そして、この扱われるテーマは生き方・死に方です。単純に長く生き続ければ良いのか、命の危険を冒してでもやりたい事をやるべきか。隆治が医師として、患者の何を大事にすべきなのかを問い直す物語です。

主な登場人物

雨野隆治:主人公の外科医者

佐藤玲:隆治の4年先輩。非常に冷静で怖いが、たまに優しさを見せる

岩井:隆治と佐藤の上司

川村:隆治の研修医の時からの同期。耳鼻科医

はるか:隆治の彼女

渋谷春海:佐藤の彼氏

鷹子:佐藤の友人。産婦人科医

吉川:隆治が頼りにしている看護師

向日葵:20歳で胃がんで隆治の病院に入院中の患者

柏原:どうしようもない患者

感想

シリーズ1から読んでいる自分としては、隆治が普通に医者として活躍しているのが面白かったです。途中にはるかとのデート中に救命措置をする場面があるのですが、周りに誰も助けてくれる人がいない中、一人で対応しており非常に頼もしく、いつも佐藤に怒られっぱなしだった、あの隆治が一人前になったんだな、と感慨深くなりました。

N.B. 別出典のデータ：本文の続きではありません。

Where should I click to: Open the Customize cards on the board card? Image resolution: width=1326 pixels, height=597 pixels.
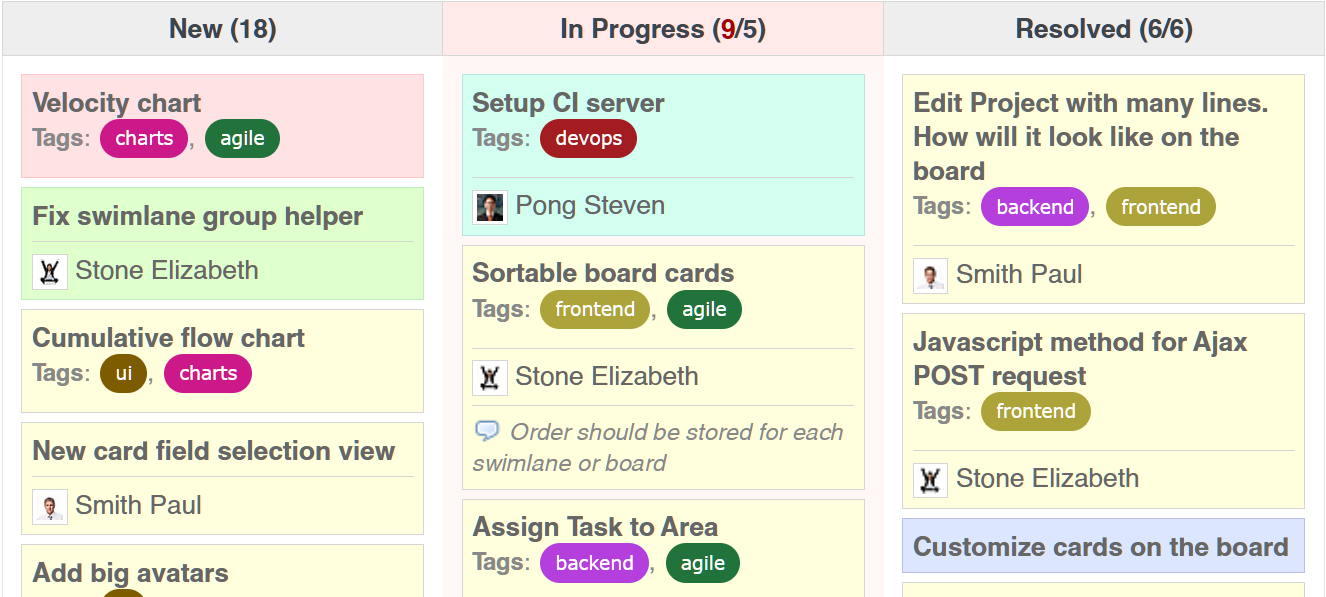[1100, 547]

また、西桜寺先生の再登場が嬉しかったです。語尾に小さい「う」が付くゆるい感じ、でも隆治より仕事が出来る優秀という二面性を持つキャラクターで魅力的ですよね。隆治にははるかという彼女がいるのですが、西桜寺との関係も気になります。途中で、西桜寺が隆治を「かわいい」というシーンがあるのですが、西桜寺は隆治を好きなのではないでしょうか。西桜寺が外科医として牛ノ町総合病院に戻ってきたのも隆治がいるからだと推測しています。

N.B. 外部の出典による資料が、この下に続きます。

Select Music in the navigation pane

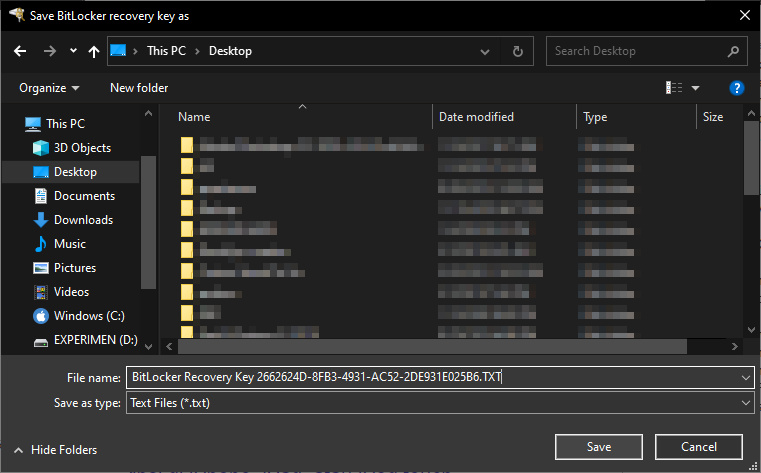[x=70, y=244]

そして佐藤のプライベートの話も見れたのが良かったです。医者としてのキャリアと結婚で揺れ動く様子は佐藤らしくなく、そして一方で、悩んだ末に出した結論も佐藤らしいなと思いました。

最後に、本作最大のテーマである、向日葵との対峙には僕自身葛藤させられました。癌が既に全身に転移しており、回復のための治療が望めず死を待つばかりの弱冠20歳の向日。そんな向日に対し、検査結果を告知すべきなのか。また、死を最後に一緒に富士山登山に付き合ってほしいというお願いに応えるべきだろうか。医師はこんな答えのない問いに日々答えなければならないなんて大変ですよね。隆治が出した答えはいずれも正解か分かりませんが、ありきたりではありますが、出した答えを正解にする努力を続けるその姿は間違いなく正解だなと思いました。

次回作はいつ出るの?

さて、泣くな研修医のシリーズ4作目ですが、タイトルは何で、出版時期はいつになるのでしょうか。これまで、「泣くな」→「逃げるな」→「走れ」と来たので、次は「飛び込め外科医」とかはどうでしょう。海外留学や難しいオペへチャレンジする隆治の姿を見てみたいですね。そしてこれまで1年おきに作品が発表されていますので、2022年に新作が発表されると思います。

次回作にも期待ですね。それでは!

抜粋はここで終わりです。